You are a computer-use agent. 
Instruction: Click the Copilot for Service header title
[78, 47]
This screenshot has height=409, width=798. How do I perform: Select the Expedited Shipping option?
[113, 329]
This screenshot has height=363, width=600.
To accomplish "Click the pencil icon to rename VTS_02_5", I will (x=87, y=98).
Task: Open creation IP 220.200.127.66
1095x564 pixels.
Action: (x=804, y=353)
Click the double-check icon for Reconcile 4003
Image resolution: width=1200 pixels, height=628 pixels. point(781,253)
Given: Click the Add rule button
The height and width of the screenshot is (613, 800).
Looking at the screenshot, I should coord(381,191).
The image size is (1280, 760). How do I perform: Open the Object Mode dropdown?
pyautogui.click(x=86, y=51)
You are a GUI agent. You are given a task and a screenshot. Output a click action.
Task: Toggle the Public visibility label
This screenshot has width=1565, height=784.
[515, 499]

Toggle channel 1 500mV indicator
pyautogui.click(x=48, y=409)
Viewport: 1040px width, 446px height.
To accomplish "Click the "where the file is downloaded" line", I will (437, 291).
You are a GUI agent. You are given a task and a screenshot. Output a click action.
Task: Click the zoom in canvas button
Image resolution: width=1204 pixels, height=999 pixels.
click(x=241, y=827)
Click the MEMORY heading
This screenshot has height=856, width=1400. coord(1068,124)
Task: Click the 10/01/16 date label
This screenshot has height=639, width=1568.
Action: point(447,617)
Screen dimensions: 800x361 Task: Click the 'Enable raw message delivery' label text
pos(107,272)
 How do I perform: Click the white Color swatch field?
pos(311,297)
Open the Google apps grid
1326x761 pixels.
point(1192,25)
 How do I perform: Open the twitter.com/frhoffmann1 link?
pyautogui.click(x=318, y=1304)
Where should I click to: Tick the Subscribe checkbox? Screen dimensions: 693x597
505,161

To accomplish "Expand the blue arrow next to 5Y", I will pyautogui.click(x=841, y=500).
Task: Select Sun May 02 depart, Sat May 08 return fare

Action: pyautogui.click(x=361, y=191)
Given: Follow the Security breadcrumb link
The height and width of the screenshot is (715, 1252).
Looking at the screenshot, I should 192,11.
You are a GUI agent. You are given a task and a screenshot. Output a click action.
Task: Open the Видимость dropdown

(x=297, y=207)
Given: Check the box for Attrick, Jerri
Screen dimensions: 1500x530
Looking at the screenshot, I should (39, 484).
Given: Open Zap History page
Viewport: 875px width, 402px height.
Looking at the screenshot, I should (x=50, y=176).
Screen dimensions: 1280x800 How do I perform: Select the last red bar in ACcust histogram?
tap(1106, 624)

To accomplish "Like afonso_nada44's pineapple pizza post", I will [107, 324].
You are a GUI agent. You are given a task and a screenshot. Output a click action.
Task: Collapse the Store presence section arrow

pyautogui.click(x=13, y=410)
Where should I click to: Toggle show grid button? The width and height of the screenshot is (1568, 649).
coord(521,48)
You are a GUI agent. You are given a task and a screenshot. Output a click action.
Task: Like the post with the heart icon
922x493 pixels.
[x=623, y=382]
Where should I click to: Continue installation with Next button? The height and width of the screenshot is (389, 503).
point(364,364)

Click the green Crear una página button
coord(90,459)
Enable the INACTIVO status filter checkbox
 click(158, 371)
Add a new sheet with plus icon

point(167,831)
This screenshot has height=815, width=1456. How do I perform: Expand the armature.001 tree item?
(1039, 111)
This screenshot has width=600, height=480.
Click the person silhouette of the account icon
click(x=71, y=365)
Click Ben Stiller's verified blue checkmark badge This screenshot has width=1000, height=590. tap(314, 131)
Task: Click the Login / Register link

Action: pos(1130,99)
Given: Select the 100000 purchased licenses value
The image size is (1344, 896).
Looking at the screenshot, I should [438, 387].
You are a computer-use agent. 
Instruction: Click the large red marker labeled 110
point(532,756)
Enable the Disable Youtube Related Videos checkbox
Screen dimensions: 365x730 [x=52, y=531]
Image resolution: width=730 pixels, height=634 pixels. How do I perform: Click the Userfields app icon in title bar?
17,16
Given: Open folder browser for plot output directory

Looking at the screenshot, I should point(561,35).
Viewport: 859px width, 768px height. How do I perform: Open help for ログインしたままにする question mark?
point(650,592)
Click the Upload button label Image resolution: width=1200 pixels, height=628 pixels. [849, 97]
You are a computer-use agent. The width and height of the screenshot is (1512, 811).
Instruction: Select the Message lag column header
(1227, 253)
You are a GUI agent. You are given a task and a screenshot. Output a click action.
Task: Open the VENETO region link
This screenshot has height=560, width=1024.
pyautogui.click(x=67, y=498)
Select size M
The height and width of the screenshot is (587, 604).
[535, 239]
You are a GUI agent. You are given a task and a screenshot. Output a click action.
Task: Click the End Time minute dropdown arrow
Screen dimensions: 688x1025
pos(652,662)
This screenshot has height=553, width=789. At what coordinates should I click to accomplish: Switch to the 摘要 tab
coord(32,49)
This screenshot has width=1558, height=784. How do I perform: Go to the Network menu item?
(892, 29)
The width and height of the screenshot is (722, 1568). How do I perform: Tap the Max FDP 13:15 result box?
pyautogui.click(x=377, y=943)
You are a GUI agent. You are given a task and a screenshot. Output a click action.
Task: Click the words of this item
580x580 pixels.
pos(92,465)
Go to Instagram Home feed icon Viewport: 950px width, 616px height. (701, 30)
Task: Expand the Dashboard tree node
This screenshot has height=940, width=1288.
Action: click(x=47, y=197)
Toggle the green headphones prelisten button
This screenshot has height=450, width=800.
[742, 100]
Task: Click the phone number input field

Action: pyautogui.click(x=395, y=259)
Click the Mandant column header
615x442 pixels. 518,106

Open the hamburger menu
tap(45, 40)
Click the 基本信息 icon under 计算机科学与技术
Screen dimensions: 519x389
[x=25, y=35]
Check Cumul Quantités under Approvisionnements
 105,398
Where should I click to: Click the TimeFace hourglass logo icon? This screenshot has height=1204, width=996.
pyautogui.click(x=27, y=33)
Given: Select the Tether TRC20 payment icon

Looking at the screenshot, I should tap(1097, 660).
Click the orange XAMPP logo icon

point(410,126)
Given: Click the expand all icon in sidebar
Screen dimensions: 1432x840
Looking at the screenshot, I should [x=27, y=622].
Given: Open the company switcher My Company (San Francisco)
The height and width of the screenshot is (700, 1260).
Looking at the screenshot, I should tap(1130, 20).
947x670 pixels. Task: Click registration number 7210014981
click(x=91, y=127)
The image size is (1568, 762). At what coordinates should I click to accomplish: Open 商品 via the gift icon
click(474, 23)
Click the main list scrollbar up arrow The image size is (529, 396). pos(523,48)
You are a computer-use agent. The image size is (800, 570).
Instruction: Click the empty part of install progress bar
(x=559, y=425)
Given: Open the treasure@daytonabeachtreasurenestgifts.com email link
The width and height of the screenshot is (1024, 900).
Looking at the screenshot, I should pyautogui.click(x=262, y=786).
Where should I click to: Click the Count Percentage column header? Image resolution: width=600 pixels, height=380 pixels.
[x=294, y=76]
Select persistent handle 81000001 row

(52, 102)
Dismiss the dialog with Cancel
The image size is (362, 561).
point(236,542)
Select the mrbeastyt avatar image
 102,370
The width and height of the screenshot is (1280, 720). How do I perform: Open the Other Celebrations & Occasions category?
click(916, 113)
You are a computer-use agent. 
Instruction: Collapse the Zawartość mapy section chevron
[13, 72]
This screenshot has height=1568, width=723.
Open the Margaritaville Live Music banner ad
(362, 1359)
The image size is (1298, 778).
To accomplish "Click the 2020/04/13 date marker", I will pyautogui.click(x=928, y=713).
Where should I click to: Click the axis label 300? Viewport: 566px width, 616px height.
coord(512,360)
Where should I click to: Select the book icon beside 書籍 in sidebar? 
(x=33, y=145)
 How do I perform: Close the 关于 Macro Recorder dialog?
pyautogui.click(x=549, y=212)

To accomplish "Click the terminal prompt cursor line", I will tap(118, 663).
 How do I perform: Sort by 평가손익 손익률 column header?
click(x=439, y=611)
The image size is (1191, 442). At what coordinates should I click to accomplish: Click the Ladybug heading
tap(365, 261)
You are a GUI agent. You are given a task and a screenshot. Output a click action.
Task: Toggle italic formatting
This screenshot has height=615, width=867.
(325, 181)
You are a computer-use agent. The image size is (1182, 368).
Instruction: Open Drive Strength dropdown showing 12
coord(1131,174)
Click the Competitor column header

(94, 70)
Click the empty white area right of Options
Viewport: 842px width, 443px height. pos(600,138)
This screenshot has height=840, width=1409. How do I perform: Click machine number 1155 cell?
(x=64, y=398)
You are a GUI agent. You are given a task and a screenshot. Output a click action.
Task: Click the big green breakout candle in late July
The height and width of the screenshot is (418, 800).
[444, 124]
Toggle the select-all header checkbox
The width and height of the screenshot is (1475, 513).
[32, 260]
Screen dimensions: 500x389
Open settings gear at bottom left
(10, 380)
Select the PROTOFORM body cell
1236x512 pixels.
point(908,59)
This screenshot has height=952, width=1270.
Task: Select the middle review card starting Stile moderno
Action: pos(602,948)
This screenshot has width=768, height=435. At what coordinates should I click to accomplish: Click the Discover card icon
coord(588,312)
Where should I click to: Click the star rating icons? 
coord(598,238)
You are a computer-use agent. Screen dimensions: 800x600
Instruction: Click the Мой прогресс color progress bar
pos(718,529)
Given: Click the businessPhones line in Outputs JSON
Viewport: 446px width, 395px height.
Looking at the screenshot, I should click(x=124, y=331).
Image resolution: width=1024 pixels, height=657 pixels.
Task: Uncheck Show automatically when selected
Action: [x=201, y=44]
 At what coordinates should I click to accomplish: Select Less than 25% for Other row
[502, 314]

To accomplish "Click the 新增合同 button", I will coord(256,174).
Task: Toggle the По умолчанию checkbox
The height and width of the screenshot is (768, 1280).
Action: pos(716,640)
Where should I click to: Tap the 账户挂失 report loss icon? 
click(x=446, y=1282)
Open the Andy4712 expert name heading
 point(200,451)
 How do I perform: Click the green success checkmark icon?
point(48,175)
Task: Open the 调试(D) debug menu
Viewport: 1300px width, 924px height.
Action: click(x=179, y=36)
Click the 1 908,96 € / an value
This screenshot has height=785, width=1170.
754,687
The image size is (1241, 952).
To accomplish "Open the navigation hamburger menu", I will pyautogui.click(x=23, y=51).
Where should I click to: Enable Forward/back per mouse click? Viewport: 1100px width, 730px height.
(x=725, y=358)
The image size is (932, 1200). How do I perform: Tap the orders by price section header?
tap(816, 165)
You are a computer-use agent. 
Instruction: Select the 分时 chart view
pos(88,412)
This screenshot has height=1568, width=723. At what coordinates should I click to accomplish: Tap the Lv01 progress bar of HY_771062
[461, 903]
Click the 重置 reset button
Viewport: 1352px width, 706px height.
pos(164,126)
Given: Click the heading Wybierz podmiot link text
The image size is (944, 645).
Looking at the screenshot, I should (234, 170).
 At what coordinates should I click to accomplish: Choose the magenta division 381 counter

EXERCISE OBJECTIVE: In the entries above, one line contains "Task: Toggle the Public visibility label" and another contains "Task: Click the 10/01/16 date label". Reproduce exactly those two lines and the lines between them, nothing else.

RESPONSE TO THIS TASK:
Task: Toggle the Public visibility label
This screenshot has width=1565, height=784.
[515, 499]

Toggle channel 1 500mV indicator
pyautogui.click(x=48, y=409)
Viewport: 1040px width, 446px height.
To accomplish "Click the "where the file is downloaded" line", I will (437, 291).
You are a GUI agent. You are given a task and a screenshot. Output a click action.
Task: Click the zoom in canvas button
Image resolution: width=1204 pixels, height=999 pixels.
click(x=241, y=827)
Click the MEMORY heading
This screenshot has height=856, width=1400. coord(1068,124)
Task: Click the 10/01/16 date label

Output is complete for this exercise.